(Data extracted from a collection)
= Beginning of Section =
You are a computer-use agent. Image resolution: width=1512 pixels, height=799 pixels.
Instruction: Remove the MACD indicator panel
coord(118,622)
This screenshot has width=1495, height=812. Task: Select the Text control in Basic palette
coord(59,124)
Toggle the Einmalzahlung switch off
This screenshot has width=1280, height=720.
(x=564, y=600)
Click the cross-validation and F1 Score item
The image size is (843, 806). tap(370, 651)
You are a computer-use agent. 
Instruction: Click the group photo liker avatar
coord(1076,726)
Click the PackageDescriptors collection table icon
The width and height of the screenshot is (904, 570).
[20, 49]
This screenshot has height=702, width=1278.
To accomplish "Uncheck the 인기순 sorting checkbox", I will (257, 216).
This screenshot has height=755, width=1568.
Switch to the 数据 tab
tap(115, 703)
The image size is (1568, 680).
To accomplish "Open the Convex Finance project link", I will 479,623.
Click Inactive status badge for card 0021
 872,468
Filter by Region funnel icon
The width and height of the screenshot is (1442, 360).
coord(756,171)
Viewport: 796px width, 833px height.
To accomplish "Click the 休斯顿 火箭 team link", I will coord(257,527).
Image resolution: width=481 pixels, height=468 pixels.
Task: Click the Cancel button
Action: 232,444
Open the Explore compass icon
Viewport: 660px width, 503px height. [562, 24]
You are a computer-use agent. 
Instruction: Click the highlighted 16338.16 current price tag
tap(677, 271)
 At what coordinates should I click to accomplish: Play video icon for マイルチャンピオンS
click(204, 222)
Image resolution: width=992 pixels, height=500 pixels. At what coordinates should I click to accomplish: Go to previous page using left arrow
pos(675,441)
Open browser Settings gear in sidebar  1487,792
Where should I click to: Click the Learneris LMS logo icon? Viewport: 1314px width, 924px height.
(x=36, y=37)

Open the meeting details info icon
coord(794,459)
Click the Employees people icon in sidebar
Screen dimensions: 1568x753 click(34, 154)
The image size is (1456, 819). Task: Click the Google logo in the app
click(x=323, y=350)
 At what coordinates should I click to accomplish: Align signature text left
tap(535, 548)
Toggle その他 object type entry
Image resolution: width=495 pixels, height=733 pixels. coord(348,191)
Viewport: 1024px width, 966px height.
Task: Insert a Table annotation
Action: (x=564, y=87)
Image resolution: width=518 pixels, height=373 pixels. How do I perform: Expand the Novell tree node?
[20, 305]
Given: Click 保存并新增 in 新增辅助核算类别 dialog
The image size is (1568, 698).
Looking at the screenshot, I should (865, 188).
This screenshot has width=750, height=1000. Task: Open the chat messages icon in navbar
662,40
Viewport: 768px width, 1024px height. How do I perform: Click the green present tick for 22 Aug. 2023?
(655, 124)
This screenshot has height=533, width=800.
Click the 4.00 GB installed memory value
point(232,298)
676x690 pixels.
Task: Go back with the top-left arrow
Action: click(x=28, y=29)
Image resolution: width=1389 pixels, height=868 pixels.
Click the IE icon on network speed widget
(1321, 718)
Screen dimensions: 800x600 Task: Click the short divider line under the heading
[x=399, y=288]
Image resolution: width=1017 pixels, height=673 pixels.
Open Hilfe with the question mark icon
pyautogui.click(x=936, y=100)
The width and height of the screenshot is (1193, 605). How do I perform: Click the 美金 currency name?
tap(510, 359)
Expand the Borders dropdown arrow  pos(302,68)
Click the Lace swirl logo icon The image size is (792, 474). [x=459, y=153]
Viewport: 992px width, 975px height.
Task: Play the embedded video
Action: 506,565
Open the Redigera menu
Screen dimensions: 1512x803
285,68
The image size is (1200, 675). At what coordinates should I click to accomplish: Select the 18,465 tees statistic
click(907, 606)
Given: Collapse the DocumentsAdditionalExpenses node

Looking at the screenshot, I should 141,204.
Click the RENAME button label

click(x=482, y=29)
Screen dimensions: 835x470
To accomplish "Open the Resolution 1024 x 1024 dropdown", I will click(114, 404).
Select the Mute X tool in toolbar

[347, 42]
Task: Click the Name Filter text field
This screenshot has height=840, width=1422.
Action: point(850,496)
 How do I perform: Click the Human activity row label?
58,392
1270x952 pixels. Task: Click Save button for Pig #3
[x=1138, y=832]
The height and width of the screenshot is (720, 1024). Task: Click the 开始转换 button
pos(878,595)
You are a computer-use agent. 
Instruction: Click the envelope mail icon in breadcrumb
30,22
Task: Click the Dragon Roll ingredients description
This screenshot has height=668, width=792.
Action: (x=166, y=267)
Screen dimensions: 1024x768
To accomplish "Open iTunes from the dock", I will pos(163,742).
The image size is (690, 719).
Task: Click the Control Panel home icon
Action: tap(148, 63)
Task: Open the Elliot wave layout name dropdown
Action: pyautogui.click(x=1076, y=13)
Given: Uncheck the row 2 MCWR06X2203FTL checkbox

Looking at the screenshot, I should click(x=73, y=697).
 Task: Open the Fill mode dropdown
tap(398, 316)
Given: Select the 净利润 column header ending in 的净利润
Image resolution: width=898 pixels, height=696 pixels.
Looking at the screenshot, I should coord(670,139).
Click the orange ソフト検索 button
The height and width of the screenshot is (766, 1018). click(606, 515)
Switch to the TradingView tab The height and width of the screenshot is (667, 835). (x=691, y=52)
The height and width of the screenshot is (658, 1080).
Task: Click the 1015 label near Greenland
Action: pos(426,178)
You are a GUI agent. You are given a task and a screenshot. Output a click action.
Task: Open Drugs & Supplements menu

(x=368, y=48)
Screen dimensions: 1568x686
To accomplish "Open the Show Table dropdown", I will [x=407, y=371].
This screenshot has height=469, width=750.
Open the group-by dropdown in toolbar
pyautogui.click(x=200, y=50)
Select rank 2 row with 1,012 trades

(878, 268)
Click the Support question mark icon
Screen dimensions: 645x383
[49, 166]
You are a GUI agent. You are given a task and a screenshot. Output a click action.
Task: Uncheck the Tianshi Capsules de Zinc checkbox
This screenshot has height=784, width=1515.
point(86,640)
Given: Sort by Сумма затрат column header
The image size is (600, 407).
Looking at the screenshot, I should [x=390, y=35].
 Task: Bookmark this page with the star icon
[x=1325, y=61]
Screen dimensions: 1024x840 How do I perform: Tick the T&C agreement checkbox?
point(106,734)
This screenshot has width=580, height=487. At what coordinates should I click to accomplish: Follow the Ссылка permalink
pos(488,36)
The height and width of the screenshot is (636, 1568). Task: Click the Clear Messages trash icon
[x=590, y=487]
= End of Section =
* **Exercise details**:
Only an exact copy of all the data will do as the answer.

* **Answer space**:
You are a computer-use agent. Image resolution: width=1512 pixels, height=799 pixels.
Instruction: Remove the MACD indicator panel
coord(118,622)
This screenshot has width=1495, height=812. Task: Select the Text control in Basic palette
coord(59,124)
Toggle the Einmalzahlung switch off
This screenshot has width=1280, height=720.
(x=564, y=600)
Click the cross-validation and F1 Score item
The image size is (843, 806). tap(370, 651)
You are a computer-use agent. 
Instruction: Click the group photo liker avatar
coord(1076,726)
Click the PackageDescriptors collection table icon
The width and height of the screenshot is (904, 570).
[20, 49]
This screenshot has height=702, width=1278.
To accomplish "Uncheck the 인기순 sorting checkbox", I will (257, 216).
This screenshot has height=755, width=1568.
Switch to the 数据 tab
tap(115, 703)
The image size is (1568, 680).
To accomplish "Open the Convex Finance project link", I will 479,623.
Click Inactive status badge for card 0021
 872,468
Filter by Region funnel icon
The width and height of the screenshot is (1442, 360).
coord(756,171)
Viewport: 796px width, 833px height.
To accomplish "Click the 休斯顿 火箭 team link", I will coord(257,527).
Image resolution: width=481 pixels, height=468 pixels.
Task: Click the Cancel button
Action: 232,444
Open the Explore compass icon
Viewport: 660px width, 503px height. [562, 24]
You are a computer-use agent. 
Instruction: Click the highlighted 16338.16 current price tag
tap(677, 271)
 At what coordinates should I click to accomplish: Play video icon for マイルチャンピオンS
click(204, 222)
Image resolution: width=992 pixels, height=500 pixels. At what coordinates should I click to accomplish: Go to previous page using left arrow
pos(675,441)
Open browser Settings gear in sidebar  1487,792
Where should I click to: Click the Learneris LMS logo icon? Viewport: 1314px width, 924px height.
(x=36, y=37)

Open the meeting details info icon
coord(794,459)
Click the Employees people icon in sidebar
Screen dimensions: 1568x753 click(34, 154)
The image size is (1456, 819). Task: Click the Google logo in the app
click(x=323, y=350)
 At what coordinates should I click to accomplish: Align signature text left
tap(535, 548)
Toggle その他 object type entry
Image resolution: width=495 pixels, height=733 pixels. coord(348,191)
Viewport: 1024px width, 966px height.
Task: Insert a Table annotation
Action: (x=564, y=87)
Image resolution: width=518 pixels, height=373 pixels. How do I perform: Expand the Novell tree node?
[20, 305]
Given: Click 保存并新增 in 新增辅助核算类别 dialog
The image size is (1568, 698).
Looking at the screenshot, I should (865, 188).
This screenshot has width=750, height=1000. Task: Open the chat messages icon in navbar
662,40
Viewport: 768px width, 1024px height. How do I perform: Click the green present tick for 22 Aug. 2023?
(655, 124)
This screenshot has height=533, width=800.
Click the 4.00 GB installed memory value
point(232,298)
676x690 pixels.
Task: Go back with the top-left arrow
Action: click(x=28, y=29)
Image resolution: width=1389 pixels, height=868 pixels.
Click the IE icon on network speed widget
(1321, 718)
Screen dimensions: 800x600 Task: Click the short divider line under the heading
[x=399, y=288]
Image resolution: width=1017 pixels, height=673 pixels.
Open Hilfe with the question mark icon
pyautogui.click(x=936, y=100)
The width and height of the screenshot is (1193, 605). How do I perform: Click the 美金 currency name?
tap(510, 359)
Expand the Borders dropdown arrow  pos(302,68)
Click the Lace swirl logo icon The image size is (792, 474). [x=459, y=153]
Viewport: 992px width, 975px height.
Task: Play the embedded video
Action: 506,565
Open the Redigera menu
Screen dimensions: 1512x803
285,68
The image size is (1200, 675). At what coordinates should I click to accomplish: Select the 18,465 tees statistic
click(907, 606)
Given: Collapse the DocumentsAdditionalExpenses node

Looking at the screenshot, I should 141,204.
Click the RENAME button label

click(x=482, y=29)
Screen dimensions: 835x470
To accomplish "Open the Resolution 1024 x 1024 dropdown", I will click(114, 404).
Select the Mute X tool in toolbar

[347, 42]
Task: Click the Name Filter text field
This screenshot has height=840, width=1422.
Action: point(850,496)
 How do I perform: Click the Human activity row label?
58,392
1270x952 pixels. Task: Click Save button for Pig #3
[x=1138, y=832]
The height and width of the screenshot is (720, 1024). Task: Click the 开始转换 button
pos(878,595)
You are a computer-use agent. 
Instruction: Click the envelope mail icon in breadcrumb
30,22
Task: Click the Dragon Roll ingredients description
This screenshot has height=668, width=792.
Action: (x=166, y=267)
Screen dimensions: 1024x768
To accomplish "Open iTunes from the dock", I will pos(163,742).
The image size is (690, 719).
Task: Click the Control Panel home icon
Action: tap(148, 63)
Task: Open the Elliot wave layout name dropdown
Action: pyautogui.click(x=1076, y=13)
Given: Uncheck the row 2 MCWR06X2203FTL checkbox

Looking at the screenshot, I should click(x=73, y=697).
 Task: Open the Fill mode dropdown
tap(398, 316)
Given: Select the 净利润 column header ending in 的净利润
Image resolution: width=898 pixels, height=696 pixels.
Looking at the screenshot, I should coord(670,139).
Click the orange ソフト検索 button
The height and width of the screenshot is (766, 1018). click(606, 515)
Switch to the TradingView tab The height and width of the screenshot is (667, 835). (x=691, y=52)
The height and width of the screenshot is (658, 1080).
Task: Click the 1015 label near Greenland
Action: pos(426,178)
You are a GUI agent. You are given a task and a screenshot. Output a click action.
Task: Open Drugs & Supplements menu

(x=368, y=48)
Screen dimensions: 1568x686
To accomplish "Open the Show Table dropdown", I will [x=407, y=371].
This screenshot has height=469, width=750.
Open the group-by dropdown in toolbar
pyautogui.click(x=200, y=50)
Select rank 2 row with 1,012 trades

(878, 268)
Click the Support question mark icon
Screen dimensions: 645x383
[49, 166]
You are a GUI agent. You are given a task and a screenshot. Output a click action.
Task: Uncheck the Tianshi Capsules de Zinc checkbox
This screenshot has height=784, width=1515.
point(86,640)
Given: Sort by Сумма затрат column header
The image size is (600, 407).
Looking at the screenshot, I should [x=390, y=35].
 Task: Bookmark this page with the star icon
[x=1325, y=61]
Screen dimensions: 1024x840 How do I perform: Tick the T&C agreement checkbox?
point(106,734)
This screenshot has width=580, height=487. At what coordinates should I click to accomplish: Follow the Ссылка permalink
pos(488,36)
The height and width of the screenshot is (636, 1568). Task: Click the Clear Messages trash icon
[x=590, y=487]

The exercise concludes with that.